Bec tente bien de présenter une nouvelle forme de virus zombie avec une intelligence bien plus prononcée que la moyenne, mais les capacités tactiques de ces derniers frôlent tant le ridicule qu'à aucun moment leur menace peut être prise au sérieux. Increvables, omniprésents et apparemment grands fans de Max Max, les morts-vivants de Voraces manquent le coche là où quelques hordes plus anonymes auraient suffis. Surtout qu'à coté de cela, l'auteur retrouve son talent habituel pour installer efficacement ses personnages, à faire fonctionner la dynamique de groupe (même si elle constamment malmenée et réduite) avec en ligne de mire la caporal-chef Osawa, seule femme au cœur d'une bande de bidasses bien viriles, mais clairement la plus bad-ass du lot.
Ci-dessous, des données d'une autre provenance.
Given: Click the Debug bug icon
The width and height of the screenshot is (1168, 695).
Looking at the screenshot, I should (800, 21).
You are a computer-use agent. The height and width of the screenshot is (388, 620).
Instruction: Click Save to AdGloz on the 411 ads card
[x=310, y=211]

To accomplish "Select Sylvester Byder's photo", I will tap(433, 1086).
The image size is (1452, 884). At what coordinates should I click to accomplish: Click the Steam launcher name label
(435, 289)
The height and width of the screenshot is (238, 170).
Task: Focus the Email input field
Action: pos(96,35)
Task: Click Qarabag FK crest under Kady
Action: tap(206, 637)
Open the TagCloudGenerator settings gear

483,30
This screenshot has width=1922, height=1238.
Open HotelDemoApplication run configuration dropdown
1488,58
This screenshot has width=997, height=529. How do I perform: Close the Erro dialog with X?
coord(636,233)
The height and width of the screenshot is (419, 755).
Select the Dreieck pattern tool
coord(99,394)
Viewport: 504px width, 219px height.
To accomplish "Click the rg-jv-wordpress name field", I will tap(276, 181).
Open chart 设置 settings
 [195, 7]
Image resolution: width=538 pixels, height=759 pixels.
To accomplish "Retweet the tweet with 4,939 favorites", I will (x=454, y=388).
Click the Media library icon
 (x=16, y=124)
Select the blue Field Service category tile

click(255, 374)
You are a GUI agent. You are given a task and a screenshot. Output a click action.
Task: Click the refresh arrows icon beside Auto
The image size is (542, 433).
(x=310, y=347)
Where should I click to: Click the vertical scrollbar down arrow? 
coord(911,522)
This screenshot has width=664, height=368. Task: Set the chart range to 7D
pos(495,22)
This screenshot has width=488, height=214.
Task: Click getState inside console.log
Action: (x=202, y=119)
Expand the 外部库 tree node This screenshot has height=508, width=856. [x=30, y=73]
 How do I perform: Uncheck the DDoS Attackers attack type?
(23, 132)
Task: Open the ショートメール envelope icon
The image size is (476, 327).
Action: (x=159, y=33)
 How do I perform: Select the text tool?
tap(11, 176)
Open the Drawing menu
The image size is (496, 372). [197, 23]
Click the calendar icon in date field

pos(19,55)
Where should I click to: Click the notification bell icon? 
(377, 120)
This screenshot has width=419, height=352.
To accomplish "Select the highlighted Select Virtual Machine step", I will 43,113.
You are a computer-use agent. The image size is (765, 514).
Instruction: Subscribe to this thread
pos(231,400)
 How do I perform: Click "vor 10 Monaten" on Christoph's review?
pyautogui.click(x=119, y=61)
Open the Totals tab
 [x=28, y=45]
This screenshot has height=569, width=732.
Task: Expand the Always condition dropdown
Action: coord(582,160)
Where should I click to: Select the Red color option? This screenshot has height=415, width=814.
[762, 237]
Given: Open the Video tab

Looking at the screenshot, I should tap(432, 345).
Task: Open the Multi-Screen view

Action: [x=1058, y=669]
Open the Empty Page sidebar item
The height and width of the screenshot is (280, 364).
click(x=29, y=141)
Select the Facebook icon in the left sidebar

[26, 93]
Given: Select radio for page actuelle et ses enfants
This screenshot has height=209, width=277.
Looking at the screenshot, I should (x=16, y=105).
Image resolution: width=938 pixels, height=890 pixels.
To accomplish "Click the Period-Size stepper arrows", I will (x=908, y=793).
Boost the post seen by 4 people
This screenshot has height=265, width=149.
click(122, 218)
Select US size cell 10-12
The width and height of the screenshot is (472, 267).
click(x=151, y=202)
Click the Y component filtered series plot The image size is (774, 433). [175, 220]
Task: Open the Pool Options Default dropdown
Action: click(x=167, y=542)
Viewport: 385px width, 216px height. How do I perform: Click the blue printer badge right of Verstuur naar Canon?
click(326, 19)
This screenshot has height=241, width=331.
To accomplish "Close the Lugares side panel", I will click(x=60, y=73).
Une adepte du sang froid aux faux airs de Vasquez (Aliens) et dont le geste final, prévisible, rappellera certainement le Snake Plissken de Carpenter. La virée est parfois assez prenante, la tension présente, mais Voraces est constamment rappelé à l'ordre par ses aspects déjà-vu et l'absence d'ingrédients plus croustillants ou un approfondissement de l'univers. Débarqué un temps des comics où on l'a croisé sur Herald of Galactus ou Hellblazer, ou de travaux d'illustrateurs ciné (Star Wars, Black Panther...), l'italien Stefano Landini manie un noir et blanc ultra carré et un découpage rythmé, mais là encore sans l'amplitude ou la démesure qui auraient pu transformer l'essai. Voraces, une lecture qui nous laisse sur notre faim (désolé).